所需操作:
#1 请将这篇C语言入门文章中的句子“关键字int表示函数返回一个整形值, 关键字void表示函数不接受任何参数”译成英文。
#2 请一字不差地抄录这篇C语言入门文章中的一段：从含有“编译环境: Ubuntu 12.04”的文字开始，至“hello.s (得到汇编文件 hello.s)”之后停止。

页面节选:
┌────────

C语言基础学习——第1天(类型+操作符)

00main.c

int main(void)
{
    return 0;
}


这几行构成了main函数定义的起始部分, 每个C程序都必须有一个main函数, 因为它是程序执行的起点
关键字int表示函数返回一个整形值, 关键字void表示函数不接受任何参数
main函数的函数体包含左花括号和与之相匹配的右花括号之间的任何内容

编译环境: Ubuntu 12.04 gcc version 4.6.3
gcc -c main.c       -->  编译单个C源文件, 会产生一个目标文件: main.o
gcc main.o -o main  -->  链接这个目标文件, 指定输出的可执行文件名叫做main(不指定的话会默认生成a.out)

gcc main.c          -->  这样一步到位也可以得到可执行文件a.out

C语言的编译步骤:
hello.c的编译
    1. gcc -E hello.c -o hello.i == gcc -E hello.c > hello.i  (得到预处理之后的文件 hello.i)
    预处理, 调用预处理器cpp
    2. gcc -S hello.c -o hello.s == gcc -S hello.i -o hello.s (得到汇编文件 hello.s)
    编译, 调用编译器cc1
    3. gcc -c hello.c -o hello.o == gcc -c hello.s -o hello.o (得到目标文件 hello.o)
    汇编, 调用汇编器as
    4. gcc hello.c -o hello      == gcc hello.o -o hello      (得到可执行文件 hello)
    链接, 调用链接器ld

01hello_world.c

#include 

int main(void)

└────────

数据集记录
┌────────

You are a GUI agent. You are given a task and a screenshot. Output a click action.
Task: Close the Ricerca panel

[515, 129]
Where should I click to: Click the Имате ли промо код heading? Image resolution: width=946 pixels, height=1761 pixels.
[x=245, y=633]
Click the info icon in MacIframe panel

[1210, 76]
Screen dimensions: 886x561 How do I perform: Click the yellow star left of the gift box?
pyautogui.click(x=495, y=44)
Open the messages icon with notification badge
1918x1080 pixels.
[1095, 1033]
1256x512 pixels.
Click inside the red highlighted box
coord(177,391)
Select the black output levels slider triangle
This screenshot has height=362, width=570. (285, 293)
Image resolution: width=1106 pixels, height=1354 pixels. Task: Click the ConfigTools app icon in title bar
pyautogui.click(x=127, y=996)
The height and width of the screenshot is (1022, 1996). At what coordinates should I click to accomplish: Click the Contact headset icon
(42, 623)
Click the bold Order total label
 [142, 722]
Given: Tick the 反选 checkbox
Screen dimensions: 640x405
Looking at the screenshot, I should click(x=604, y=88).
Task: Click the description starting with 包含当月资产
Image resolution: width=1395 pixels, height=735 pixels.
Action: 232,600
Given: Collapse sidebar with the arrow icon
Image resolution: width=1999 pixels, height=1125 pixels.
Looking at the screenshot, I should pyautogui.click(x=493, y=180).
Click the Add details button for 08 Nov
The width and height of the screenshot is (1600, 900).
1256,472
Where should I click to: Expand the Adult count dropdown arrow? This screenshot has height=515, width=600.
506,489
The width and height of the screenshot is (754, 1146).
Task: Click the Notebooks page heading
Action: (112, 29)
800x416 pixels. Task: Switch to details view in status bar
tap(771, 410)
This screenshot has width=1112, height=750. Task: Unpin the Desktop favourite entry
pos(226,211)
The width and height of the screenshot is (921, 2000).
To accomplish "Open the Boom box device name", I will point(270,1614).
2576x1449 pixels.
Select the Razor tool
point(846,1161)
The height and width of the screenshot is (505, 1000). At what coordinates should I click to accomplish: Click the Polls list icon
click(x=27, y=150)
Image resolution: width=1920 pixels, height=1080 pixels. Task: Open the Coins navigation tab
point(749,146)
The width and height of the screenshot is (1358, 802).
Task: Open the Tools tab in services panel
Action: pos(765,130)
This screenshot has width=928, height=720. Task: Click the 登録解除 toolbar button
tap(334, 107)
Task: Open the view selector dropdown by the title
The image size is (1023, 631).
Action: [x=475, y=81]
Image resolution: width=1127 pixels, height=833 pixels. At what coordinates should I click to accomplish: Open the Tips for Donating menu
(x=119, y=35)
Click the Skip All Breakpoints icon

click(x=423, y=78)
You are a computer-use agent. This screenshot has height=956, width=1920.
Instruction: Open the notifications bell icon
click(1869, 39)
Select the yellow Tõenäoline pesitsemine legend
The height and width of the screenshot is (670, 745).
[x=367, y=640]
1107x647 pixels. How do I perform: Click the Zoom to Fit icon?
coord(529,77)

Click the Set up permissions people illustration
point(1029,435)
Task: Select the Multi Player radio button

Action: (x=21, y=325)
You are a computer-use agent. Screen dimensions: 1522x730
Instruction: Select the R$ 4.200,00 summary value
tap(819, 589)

└────────

任务答案:
#1 The keyword int indicates that the function returns an integer value, and the keyword void indicates that the function takes no parameters.

#2
编译环境: Ubuntu 12.04 gcc version 4.6.3
gcc -c main.c       -->  编译单个C源文件, 会产生一个目标文件: main.o
gcc main.o -o main  -->  链接这个目标文件, 指定输出的可执行文件名叫做main(不指定的话会默认生成a.out)

gcc main.c          -->  这样一步到位也可以得到可执行文件a.out

C语言的编译步骤:
hello.c的编译
    1. gcc -E hello.c -o hello.i == gcc -E hello.c > hello.i  (得到预处理之后的文件 hello.i)
    预处理, 调用预处理器cpp
    2. gcc -S hello.c -o hello.s == gcc -S hello.i -o hello.s (得到汇编文件 hello.s)